Your instructions: Report how many lines contain the word "agent" in the listing that follows. Give nothing besides the number.

(Beginning of Records to use)

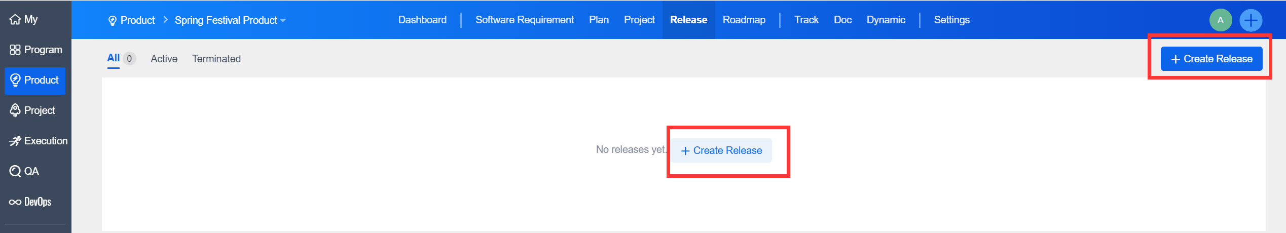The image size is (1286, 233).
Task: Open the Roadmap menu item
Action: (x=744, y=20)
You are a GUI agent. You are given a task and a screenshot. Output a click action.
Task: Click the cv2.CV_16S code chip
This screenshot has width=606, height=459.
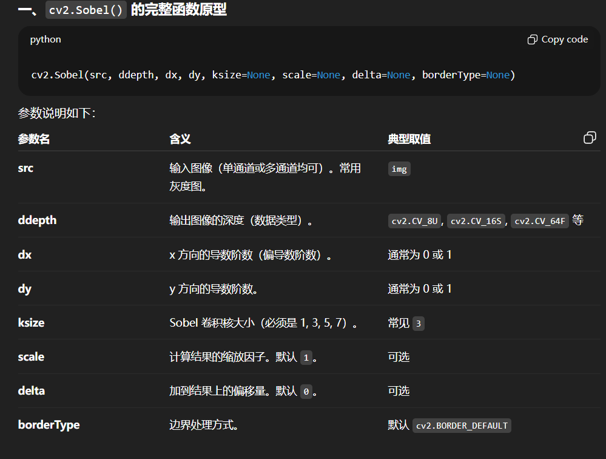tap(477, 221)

(End of Records to use)
(Beginning of Records to use)

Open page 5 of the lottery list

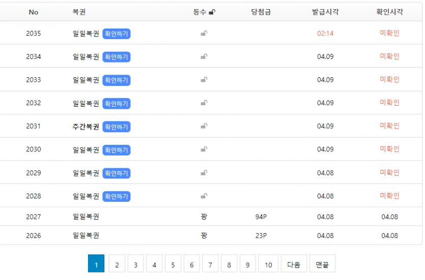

(End of Records to use)
(Beginning of Records to use)

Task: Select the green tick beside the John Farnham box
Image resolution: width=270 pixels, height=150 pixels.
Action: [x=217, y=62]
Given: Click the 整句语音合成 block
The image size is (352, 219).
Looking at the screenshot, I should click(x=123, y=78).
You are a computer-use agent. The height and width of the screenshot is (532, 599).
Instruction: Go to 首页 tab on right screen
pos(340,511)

(End of Records to use)

Output of the task: 2